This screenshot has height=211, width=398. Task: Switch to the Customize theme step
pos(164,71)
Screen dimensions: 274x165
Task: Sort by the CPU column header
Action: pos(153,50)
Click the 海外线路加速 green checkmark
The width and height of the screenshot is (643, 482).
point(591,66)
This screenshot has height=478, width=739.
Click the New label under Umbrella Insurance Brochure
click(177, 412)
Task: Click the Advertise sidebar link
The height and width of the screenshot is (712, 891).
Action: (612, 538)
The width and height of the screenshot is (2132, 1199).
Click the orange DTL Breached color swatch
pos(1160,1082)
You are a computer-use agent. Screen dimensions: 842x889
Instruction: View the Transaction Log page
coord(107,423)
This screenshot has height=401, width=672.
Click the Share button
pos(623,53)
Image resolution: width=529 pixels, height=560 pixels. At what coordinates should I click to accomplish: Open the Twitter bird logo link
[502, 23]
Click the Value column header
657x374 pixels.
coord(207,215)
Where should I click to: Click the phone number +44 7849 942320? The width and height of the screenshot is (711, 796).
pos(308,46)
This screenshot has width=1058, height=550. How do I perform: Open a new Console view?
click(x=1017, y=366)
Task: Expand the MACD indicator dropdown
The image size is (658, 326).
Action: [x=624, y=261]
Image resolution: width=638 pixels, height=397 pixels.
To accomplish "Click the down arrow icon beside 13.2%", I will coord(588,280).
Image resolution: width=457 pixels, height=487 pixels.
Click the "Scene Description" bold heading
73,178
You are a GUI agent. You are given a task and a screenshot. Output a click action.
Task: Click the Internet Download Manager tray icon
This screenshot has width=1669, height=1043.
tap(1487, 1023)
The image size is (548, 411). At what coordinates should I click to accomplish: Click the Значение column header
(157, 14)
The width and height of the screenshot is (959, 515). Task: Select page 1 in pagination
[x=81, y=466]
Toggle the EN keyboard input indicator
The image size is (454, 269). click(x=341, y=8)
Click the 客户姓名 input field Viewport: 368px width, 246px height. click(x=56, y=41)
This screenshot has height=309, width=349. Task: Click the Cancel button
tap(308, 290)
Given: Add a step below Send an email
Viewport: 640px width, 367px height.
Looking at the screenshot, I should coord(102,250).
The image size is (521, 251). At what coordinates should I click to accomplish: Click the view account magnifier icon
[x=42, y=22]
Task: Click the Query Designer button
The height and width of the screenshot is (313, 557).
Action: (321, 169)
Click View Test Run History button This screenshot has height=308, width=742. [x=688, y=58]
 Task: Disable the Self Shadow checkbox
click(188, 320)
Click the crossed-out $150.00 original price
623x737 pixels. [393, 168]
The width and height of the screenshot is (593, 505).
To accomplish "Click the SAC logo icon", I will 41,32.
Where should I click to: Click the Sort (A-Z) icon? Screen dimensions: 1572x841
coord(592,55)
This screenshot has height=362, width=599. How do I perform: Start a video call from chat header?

---+---

> **ASSIGNMENT**
Across the data, tally the lines containing "agent" and give back the number alone.

> **SOLUTION BELOW**
2